Besides, it is not experience that we need at this time, but rather the wits of pragmatic, problem-solving leaders—people who know what our problems are, their severity, and how to go about solving them. It is time to give young people a chance the lead our country (and countries) out of poverty and misery, just as the United States gave a young man like Barack Obama a chance to lead it out of its turbulent period, and that time is now! In short, we need leaders with energy, vision, conviction, and a clear mandate to change the status-quo and move us forward.

In a few months Nigerians will be gearing up for another round of her leadership slugfest, and already the “old dogs” are sharpening their claws and salivating to “rig” themselves into office again. Who will win the day? Are we young people going to sit by still, out of fear, and let our views be marginalized once more as before? Or are we going to take the bulls by the horns, as they say, and challenge the repulsive status-quo?

I say we should take the fight to them. We can no longer leave the political field for the Field Marshals alone, for we have much to lose if we do, and much to gain if we don’t. So I am suggesting that we make room for our young minds and talents out there. But, most importantly, we must learn to “trust” one another.

We must learn to believe that there are people amongst us who can deliver us out of this leadership quagmire that we have found ourselves in. We must believe that there are some shinning souls hidden amongst us who have the courage but may not have the resources to sponsor themselves, and we must be willing to support them financially, intellectually, and otherwise.

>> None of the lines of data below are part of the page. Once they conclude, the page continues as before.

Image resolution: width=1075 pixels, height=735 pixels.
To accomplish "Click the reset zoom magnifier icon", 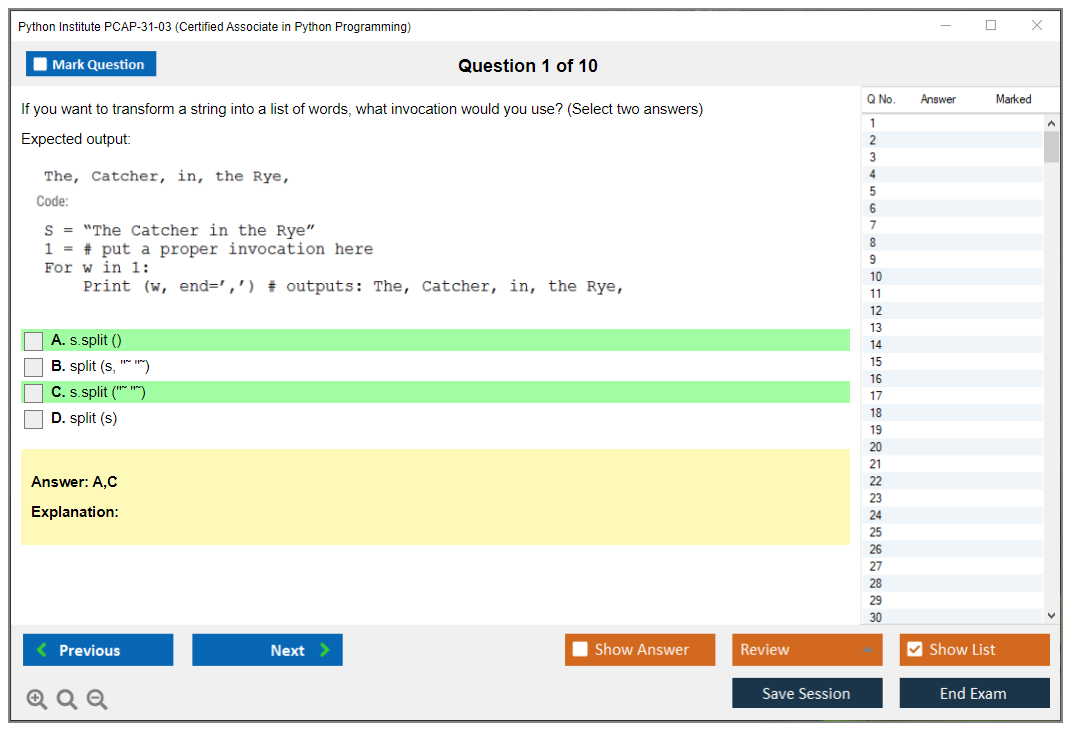I will pyautogui.click(x=67, y=700).
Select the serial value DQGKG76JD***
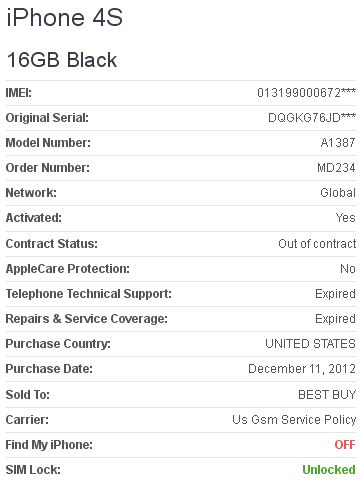 312,118
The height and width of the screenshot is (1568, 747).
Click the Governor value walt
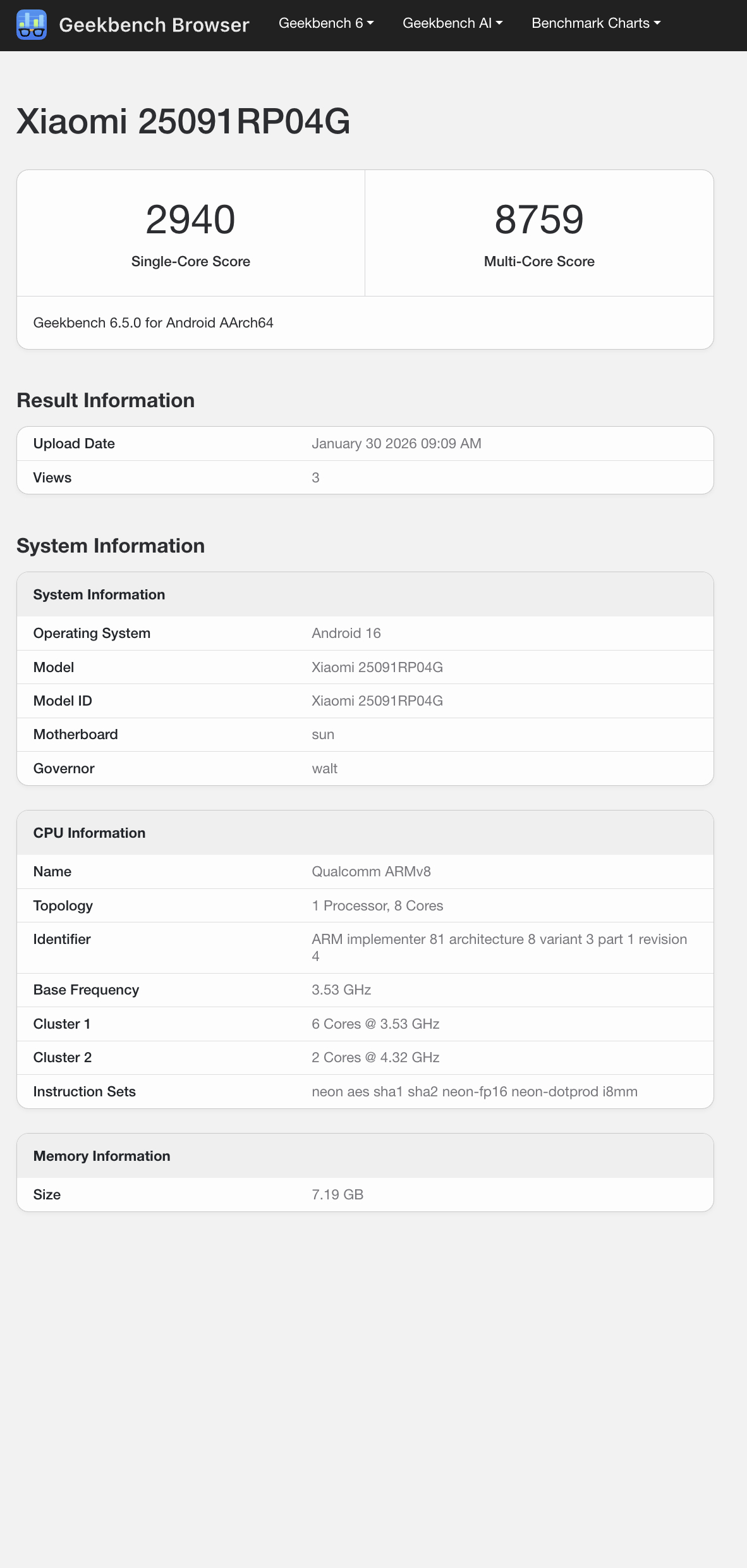tap(325, 769)
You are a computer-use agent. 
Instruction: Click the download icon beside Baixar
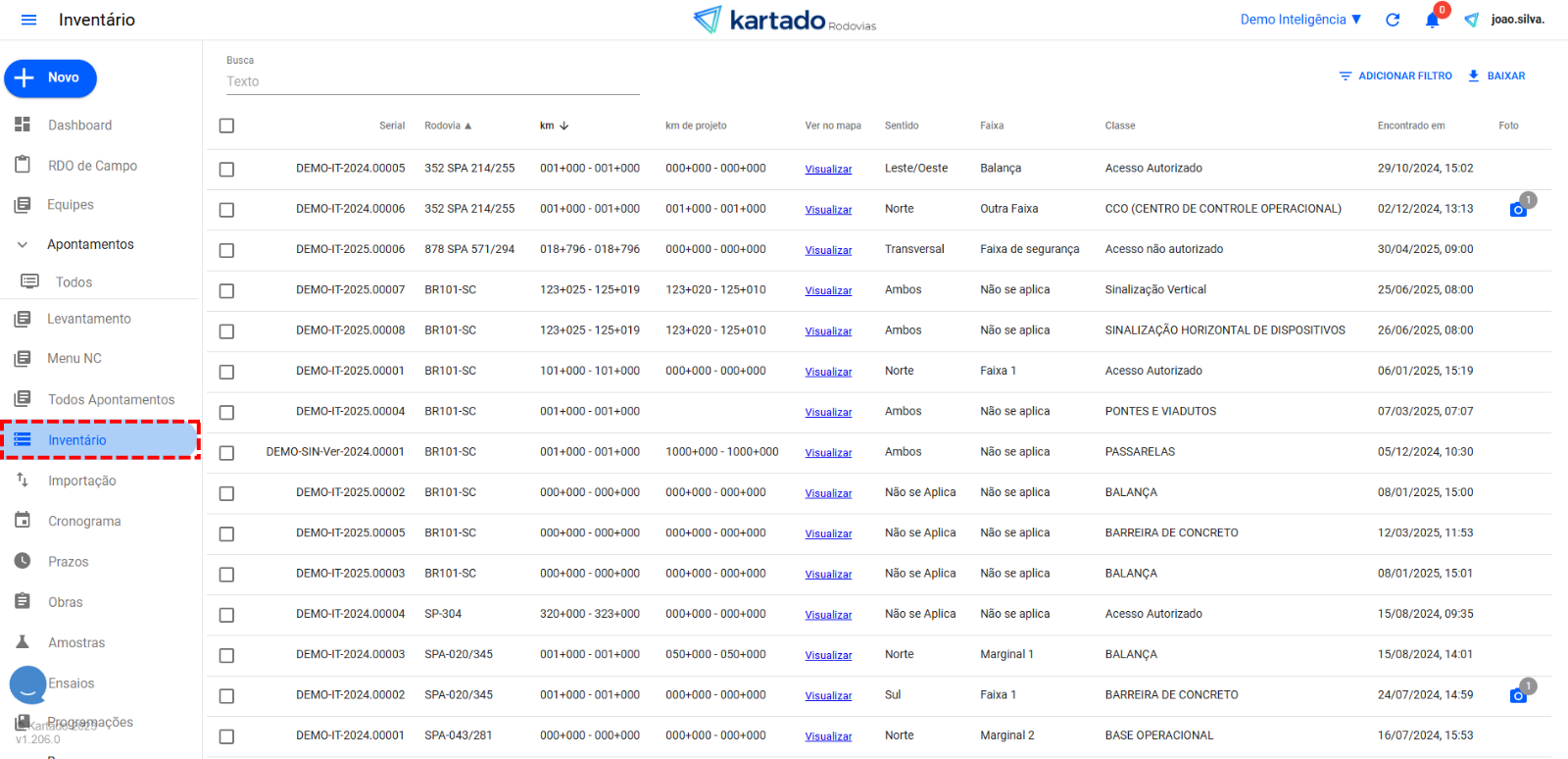tap(1473, 76)
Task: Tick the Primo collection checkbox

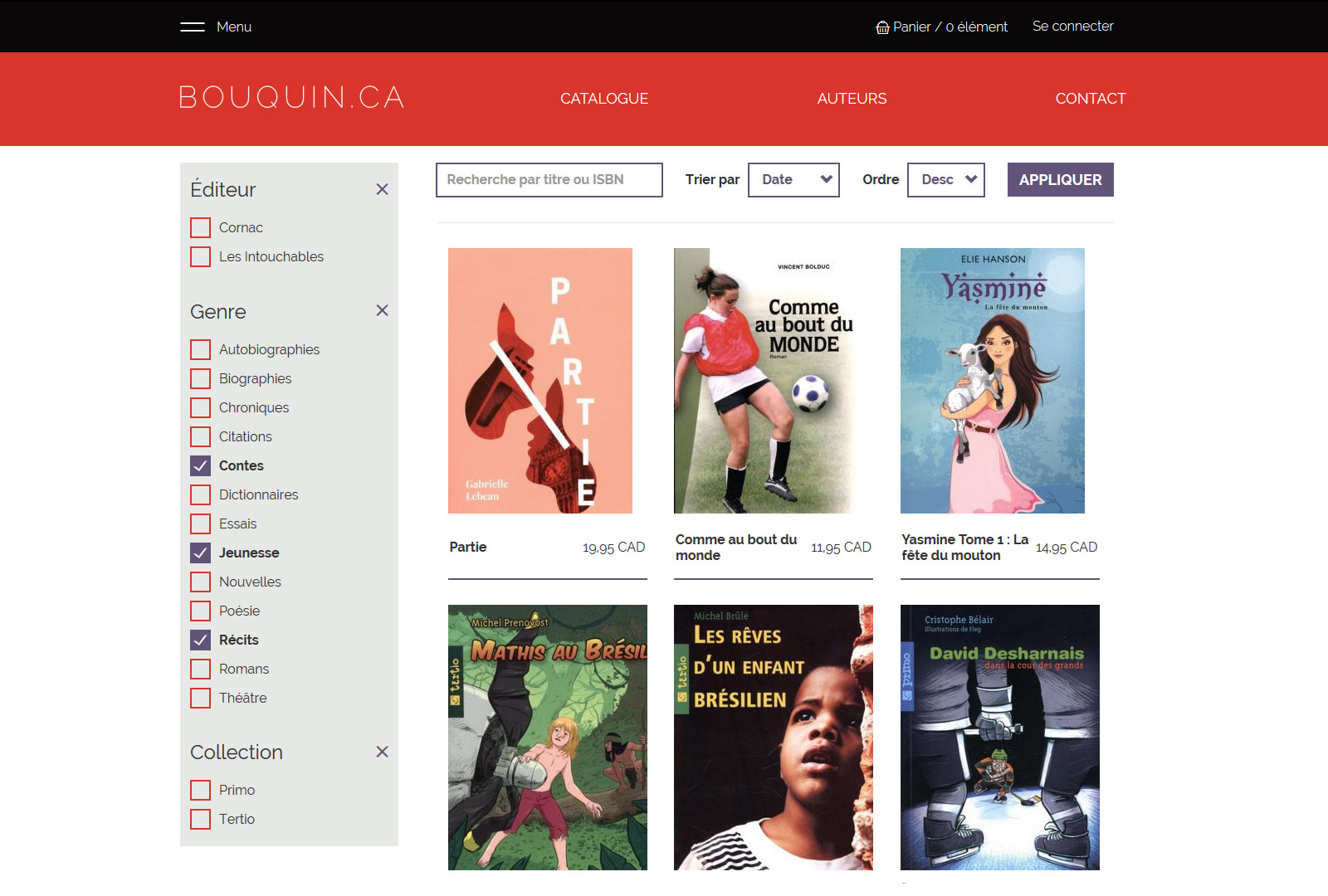Action: click(200, 790)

The problem we have now in Africa, and in Nigeria in particular, were not created over night, and so we should not expect their solutions to come to us overnight. But we must begin somewhere, as the journey of a million miles begins with a single step. And the first step for us at this moment is to find the courage to challenge the prevailing status-quo. Otherwise our days of suffering and complaining are still ahead of us.

Dr. Okachi Nyeche Kpalukwu is a Professor at Howard University and the University of Maryland University College , respectively.